» **MATERIAL FOR THIS EXERCISE**:
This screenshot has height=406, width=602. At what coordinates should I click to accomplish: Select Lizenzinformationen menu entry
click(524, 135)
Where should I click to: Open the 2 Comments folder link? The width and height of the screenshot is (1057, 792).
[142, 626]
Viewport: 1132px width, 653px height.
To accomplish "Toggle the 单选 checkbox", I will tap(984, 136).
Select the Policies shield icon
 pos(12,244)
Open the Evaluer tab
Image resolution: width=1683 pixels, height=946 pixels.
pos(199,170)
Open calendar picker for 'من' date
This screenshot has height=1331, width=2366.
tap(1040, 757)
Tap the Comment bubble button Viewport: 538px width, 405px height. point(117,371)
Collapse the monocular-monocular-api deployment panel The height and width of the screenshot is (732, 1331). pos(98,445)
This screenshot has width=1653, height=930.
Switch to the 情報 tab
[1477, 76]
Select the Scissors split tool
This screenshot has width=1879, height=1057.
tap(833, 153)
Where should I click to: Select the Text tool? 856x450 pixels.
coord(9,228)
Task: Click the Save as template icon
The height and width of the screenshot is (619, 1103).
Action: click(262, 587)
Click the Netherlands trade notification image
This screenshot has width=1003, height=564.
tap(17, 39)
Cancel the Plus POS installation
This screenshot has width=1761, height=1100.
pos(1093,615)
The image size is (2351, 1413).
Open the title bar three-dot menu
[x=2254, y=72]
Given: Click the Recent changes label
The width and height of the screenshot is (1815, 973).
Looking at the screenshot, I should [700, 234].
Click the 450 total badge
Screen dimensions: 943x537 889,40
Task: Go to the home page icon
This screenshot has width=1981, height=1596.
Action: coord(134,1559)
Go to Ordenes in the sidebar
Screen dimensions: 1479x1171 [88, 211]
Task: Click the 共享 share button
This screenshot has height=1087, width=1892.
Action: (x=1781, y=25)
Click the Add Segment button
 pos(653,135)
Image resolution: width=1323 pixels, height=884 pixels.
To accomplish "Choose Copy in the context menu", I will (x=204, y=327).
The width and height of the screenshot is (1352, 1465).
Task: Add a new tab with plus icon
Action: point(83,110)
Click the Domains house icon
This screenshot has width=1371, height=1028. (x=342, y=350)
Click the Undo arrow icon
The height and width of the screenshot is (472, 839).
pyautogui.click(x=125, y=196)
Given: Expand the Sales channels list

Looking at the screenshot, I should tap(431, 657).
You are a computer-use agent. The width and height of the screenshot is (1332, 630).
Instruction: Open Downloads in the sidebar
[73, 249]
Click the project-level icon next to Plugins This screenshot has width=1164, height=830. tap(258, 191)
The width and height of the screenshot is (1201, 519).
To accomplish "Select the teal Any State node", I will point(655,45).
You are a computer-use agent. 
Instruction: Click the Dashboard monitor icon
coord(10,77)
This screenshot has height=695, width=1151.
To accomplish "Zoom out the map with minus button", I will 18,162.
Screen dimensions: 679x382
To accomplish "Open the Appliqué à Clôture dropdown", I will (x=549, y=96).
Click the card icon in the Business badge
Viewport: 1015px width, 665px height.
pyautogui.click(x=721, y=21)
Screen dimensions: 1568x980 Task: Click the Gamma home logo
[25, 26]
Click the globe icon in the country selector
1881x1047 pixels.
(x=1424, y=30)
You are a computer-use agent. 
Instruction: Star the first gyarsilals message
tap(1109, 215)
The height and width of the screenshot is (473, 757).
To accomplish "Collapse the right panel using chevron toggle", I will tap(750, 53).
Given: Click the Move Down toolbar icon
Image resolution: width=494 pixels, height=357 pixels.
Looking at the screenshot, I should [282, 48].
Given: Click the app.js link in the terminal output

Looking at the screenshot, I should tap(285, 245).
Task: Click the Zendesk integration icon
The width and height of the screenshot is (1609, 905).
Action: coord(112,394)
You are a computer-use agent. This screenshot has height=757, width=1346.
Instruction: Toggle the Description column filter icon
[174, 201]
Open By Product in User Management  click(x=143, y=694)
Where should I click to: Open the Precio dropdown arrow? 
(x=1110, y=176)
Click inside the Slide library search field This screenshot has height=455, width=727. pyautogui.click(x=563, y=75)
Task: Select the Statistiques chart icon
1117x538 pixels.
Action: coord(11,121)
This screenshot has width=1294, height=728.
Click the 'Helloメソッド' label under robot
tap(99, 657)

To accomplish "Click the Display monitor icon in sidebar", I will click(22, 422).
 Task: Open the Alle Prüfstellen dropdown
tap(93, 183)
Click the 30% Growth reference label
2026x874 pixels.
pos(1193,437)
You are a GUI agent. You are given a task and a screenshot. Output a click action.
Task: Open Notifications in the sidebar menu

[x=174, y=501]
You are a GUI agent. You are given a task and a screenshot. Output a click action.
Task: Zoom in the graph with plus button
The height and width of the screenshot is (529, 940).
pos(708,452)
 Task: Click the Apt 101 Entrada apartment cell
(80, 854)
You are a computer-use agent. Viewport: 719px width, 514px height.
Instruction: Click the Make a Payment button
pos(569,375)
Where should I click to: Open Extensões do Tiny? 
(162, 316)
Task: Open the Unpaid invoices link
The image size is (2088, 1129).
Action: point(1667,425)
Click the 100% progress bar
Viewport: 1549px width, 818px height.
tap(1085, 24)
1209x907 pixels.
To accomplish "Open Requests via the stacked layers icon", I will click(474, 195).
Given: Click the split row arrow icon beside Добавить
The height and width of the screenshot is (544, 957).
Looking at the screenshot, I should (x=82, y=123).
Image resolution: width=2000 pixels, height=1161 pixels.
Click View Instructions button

» **TASK ITEM**: Retype exactly the line with "The height and width of the screenshot is (544, 957)." and each line after it until the records end, and include no other line.

» **ANSWER FOR THIS EXERCISE**:
The height and width of the screenshot is (544, 957).
Looking at the screenshot, I should (x=82, y=123).
Image resolution: width=2000 pixels, height=1161 pixels.
Click View Instructions button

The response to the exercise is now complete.